### What the exercise asks
Write out the passage of the forum comments that opens with the words containing "I'm sure the" and closes with "placed into context.", copying it word for word.

Very suspicious, no?

Excellent post, Katy. This really sums up what's wrong with the logic most people use when convincing themselves of why they think Amanda is guilty. But, I think you forgot one of Filomena's most "suspicious" activities: She claims she told Amanda to call the police, and that Amanda responded she already had when she hadn't... in actuality, Paola, who was listening to their conversation testified that Filomena said no such thing to Amanda! Dun-dun-dun!

I'm sure the irony will be lost on some.
 
It's worth bearing in mind that all of the events (phone calls, movements) of all the various parties on the 2nd November - prior to the discovery of the body - need to be placed into context.

Let's assume for one moment that none of relevant people* (AK, RS, the other girls in the house & their boyfriends, the police, AK's mother, RS's sister) knew that a horrific murder had been carried out behind Meredith's bedroom door. We can all discuss their actions between 12.00 and 13.15 with the benefit of hindsight, but at that time they were hardly likely to jump to the conclusion that their housemate was lying dead in a pool of blood with her throat cut.

### Data under study
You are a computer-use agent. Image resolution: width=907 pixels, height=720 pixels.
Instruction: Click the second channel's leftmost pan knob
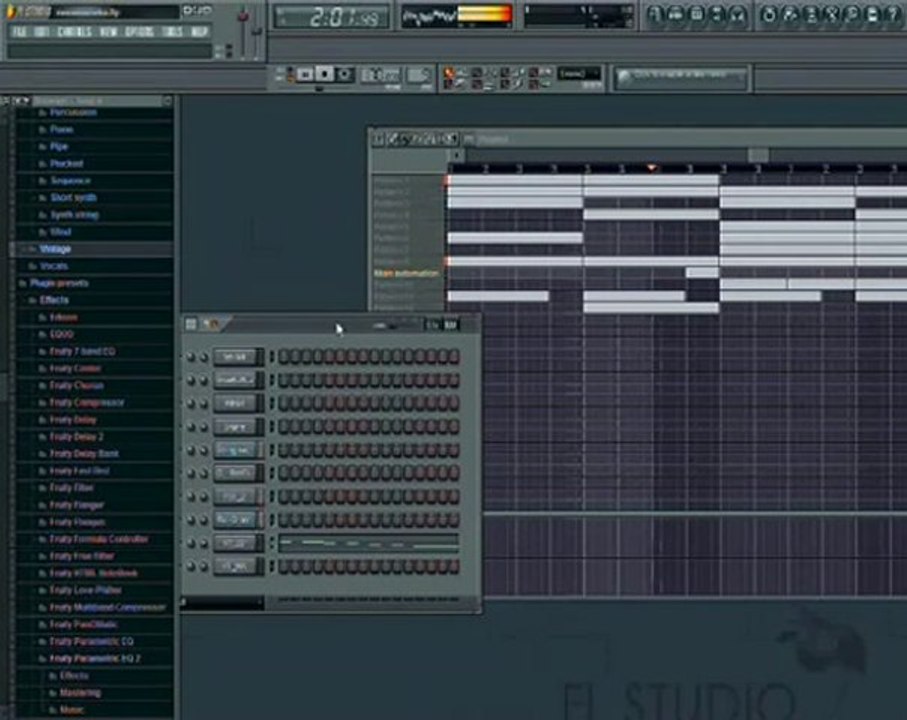(190, 381)
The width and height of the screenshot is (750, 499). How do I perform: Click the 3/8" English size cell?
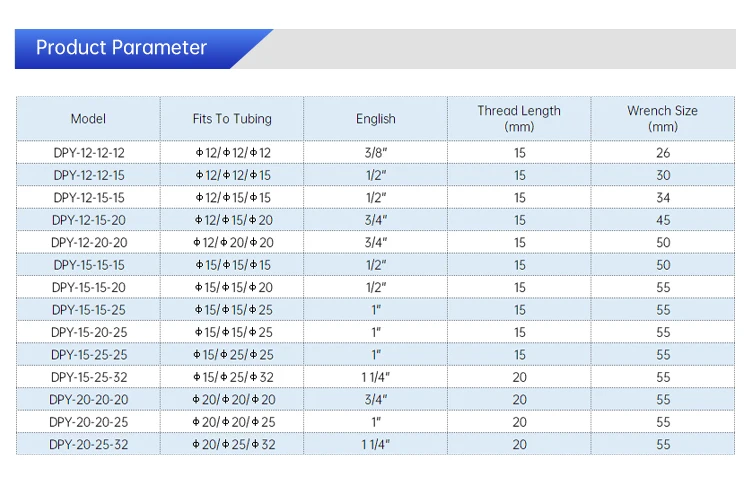[375, 153]
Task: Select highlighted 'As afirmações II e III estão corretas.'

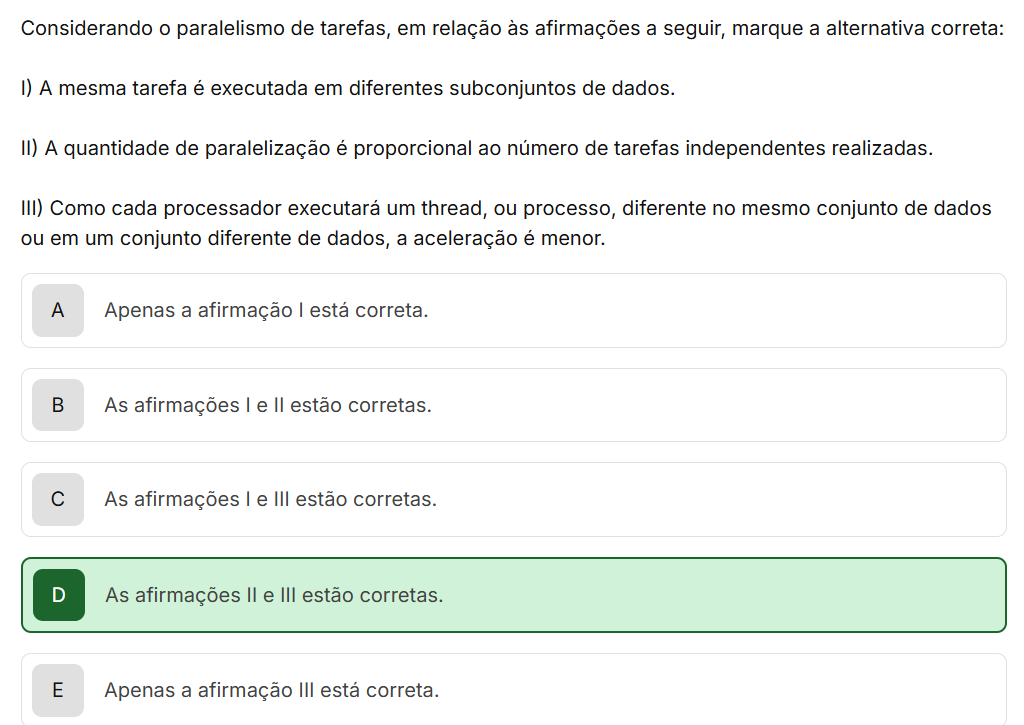Action: coord(274,595)

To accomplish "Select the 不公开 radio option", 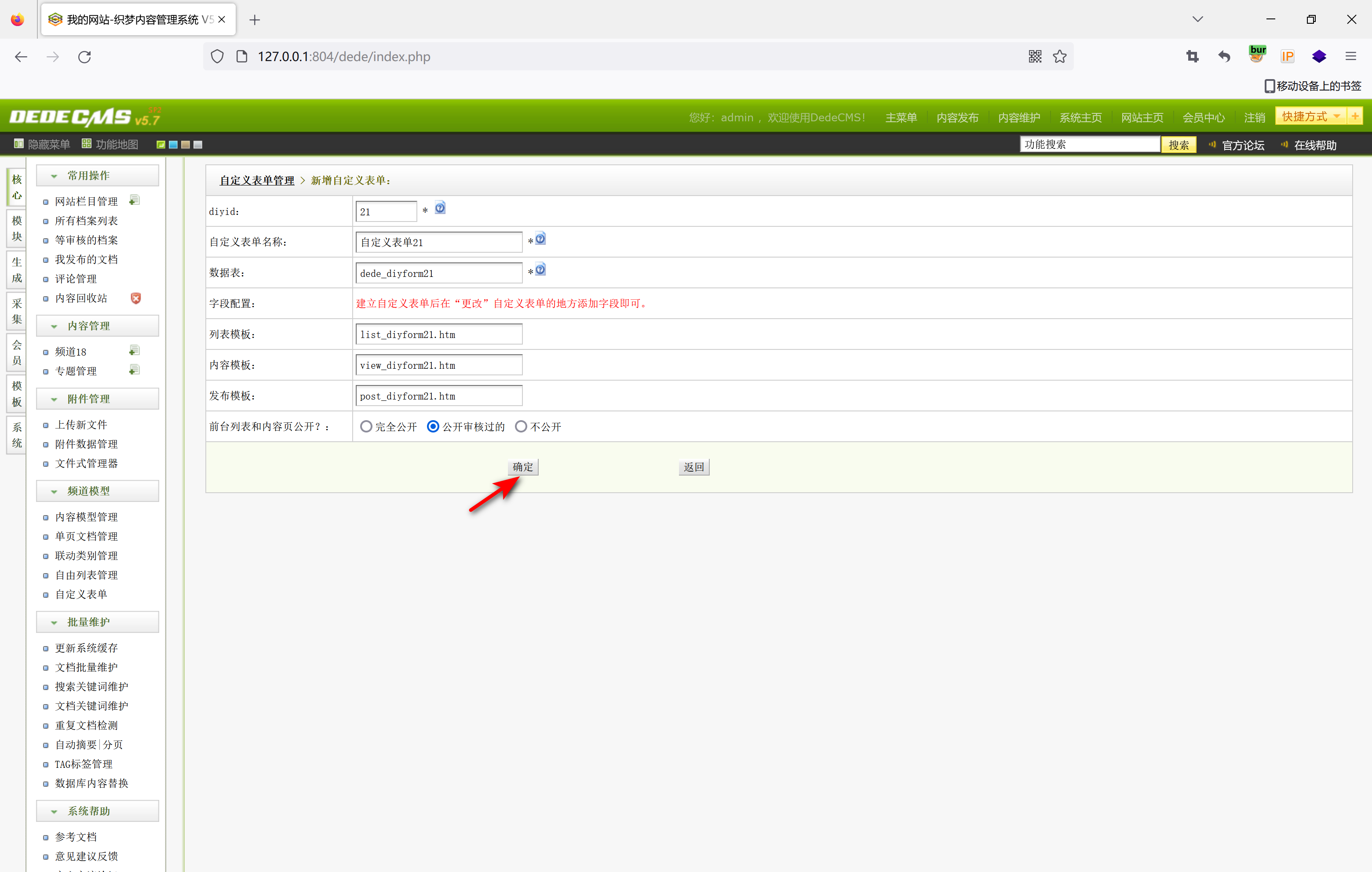I will click(x=521, y=427).
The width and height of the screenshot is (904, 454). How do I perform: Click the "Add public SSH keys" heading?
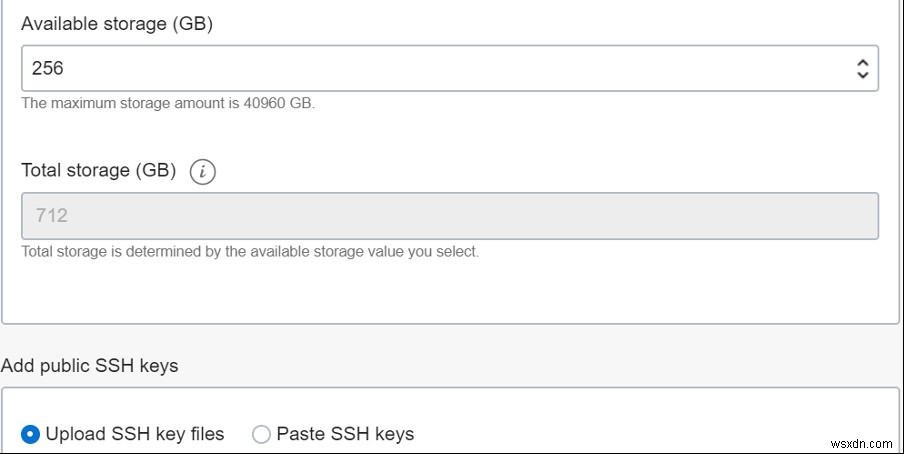[x=90, y=366]
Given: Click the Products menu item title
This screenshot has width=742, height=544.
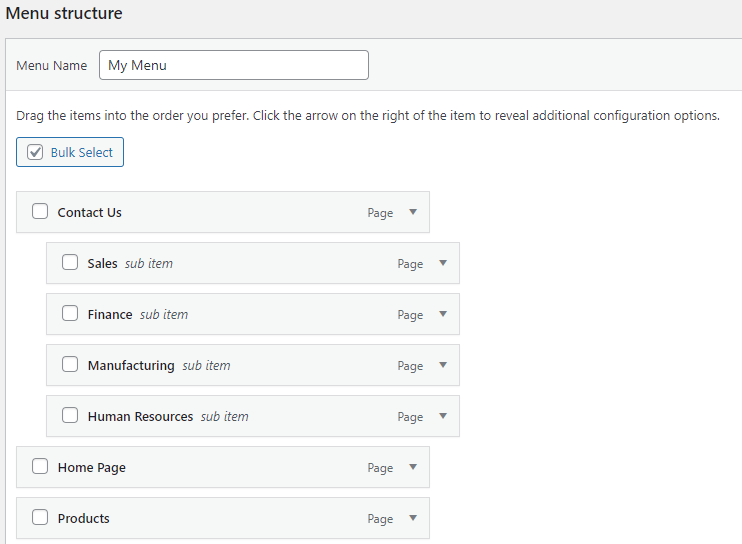Looking at the screenshot, I should click(x=83, y=519).
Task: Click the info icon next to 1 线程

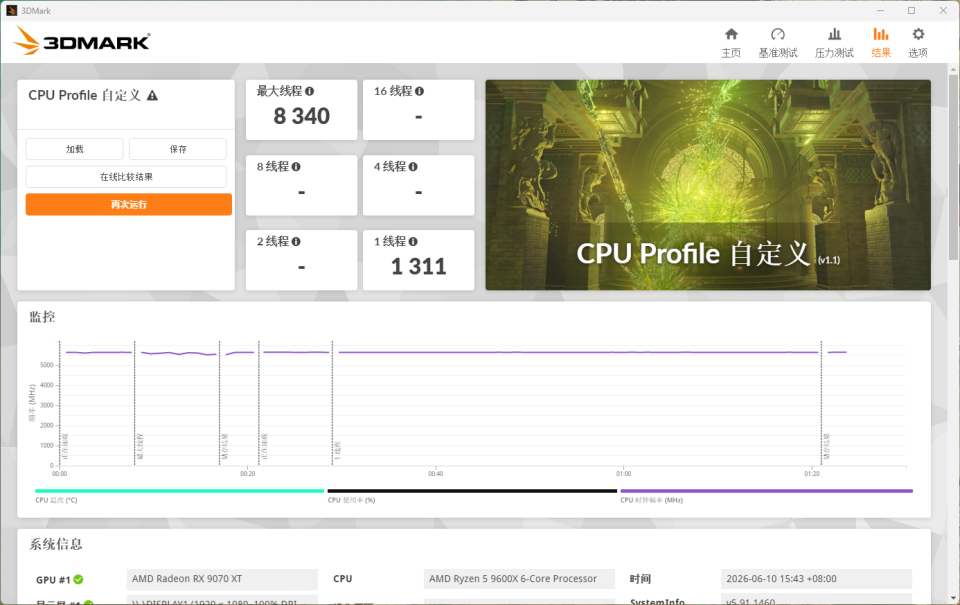Action: pyautogui.click(x=413, y=241)
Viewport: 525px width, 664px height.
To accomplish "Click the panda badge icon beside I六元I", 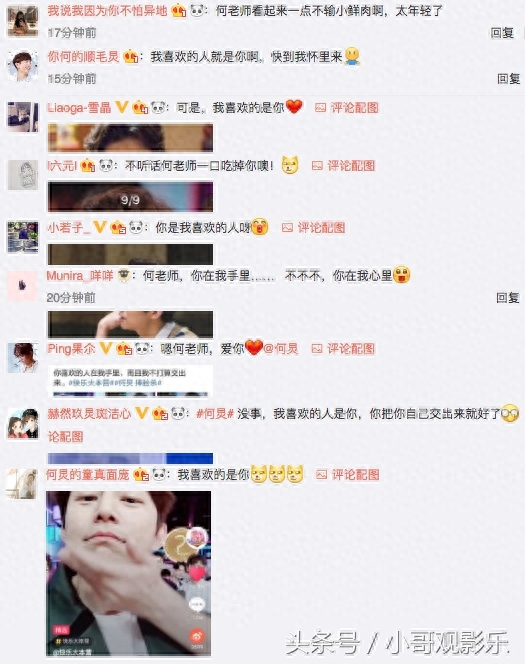I will [x=106, y=165].
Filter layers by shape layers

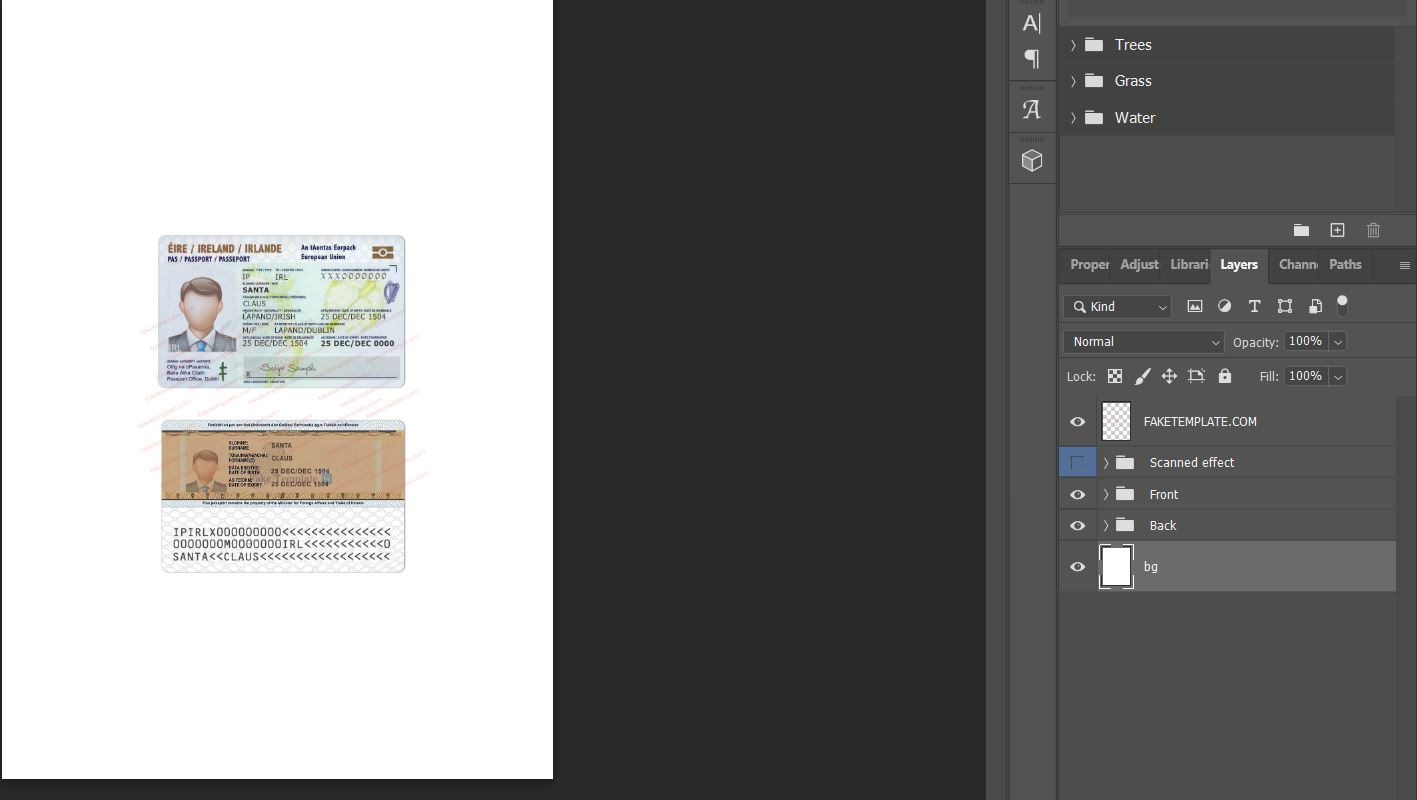point(1284,306)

### Output of the task
I'm sure the irony will be lost on some.
 
It's worth bearing in mind that all of the events (phone calls, movements) of all the various parties on the 2nd November - prior to the discovery of the body - need to be placed into context.